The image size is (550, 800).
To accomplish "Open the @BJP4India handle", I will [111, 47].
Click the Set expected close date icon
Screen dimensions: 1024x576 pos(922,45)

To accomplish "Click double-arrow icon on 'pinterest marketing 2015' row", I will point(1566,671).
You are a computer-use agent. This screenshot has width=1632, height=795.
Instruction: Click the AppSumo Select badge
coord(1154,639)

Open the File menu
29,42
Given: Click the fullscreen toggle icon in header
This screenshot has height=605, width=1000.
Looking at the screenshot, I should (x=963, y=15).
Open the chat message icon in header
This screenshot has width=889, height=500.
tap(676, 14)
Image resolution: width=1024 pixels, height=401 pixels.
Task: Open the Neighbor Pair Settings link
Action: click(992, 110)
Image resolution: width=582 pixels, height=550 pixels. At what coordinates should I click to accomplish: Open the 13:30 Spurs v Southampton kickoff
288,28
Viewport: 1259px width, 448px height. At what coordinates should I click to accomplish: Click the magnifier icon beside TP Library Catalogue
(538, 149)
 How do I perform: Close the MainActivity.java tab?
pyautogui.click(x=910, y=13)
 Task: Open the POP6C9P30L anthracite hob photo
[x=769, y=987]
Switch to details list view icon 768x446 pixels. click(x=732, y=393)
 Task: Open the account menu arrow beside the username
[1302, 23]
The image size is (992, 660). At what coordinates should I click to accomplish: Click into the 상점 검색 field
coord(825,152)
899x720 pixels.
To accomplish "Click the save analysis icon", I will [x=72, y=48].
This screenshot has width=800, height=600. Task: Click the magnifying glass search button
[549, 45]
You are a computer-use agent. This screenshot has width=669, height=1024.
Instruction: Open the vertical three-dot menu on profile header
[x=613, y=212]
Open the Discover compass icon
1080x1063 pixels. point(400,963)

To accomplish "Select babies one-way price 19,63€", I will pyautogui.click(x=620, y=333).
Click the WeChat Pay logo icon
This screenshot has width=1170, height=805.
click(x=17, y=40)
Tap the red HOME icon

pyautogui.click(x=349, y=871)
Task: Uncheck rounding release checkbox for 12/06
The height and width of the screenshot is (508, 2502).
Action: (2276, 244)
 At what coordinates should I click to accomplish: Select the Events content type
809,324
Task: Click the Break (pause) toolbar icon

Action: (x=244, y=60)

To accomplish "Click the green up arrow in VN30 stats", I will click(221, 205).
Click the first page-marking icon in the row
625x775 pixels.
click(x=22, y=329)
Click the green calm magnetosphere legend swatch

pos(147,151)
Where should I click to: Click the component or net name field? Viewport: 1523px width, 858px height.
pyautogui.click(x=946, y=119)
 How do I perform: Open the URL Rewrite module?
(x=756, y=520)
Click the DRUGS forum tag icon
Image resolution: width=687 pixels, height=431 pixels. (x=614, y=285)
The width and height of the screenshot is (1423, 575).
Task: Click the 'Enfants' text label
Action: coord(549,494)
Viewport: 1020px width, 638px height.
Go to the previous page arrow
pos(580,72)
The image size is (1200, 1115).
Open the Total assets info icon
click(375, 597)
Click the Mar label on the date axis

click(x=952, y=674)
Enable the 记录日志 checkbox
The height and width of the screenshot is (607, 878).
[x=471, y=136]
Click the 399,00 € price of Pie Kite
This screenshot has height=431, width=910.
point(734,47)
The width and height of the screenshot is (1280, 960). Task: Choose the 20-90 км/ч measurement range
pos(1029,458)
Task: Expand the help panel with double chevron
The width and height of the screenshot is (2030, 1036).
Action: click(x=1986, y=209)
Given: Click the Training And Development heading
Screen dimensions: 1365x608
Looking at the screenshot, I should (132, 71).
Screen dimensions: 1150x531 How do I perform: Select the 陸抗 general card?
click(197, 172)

○ ○ ○

* **Your assignment**
Show every line above in which the word "checkbox" is found.

* **Exercise answer**
Task: Uncheck rounding release checkbox for 12/06
Enable the 记录日志 checkbox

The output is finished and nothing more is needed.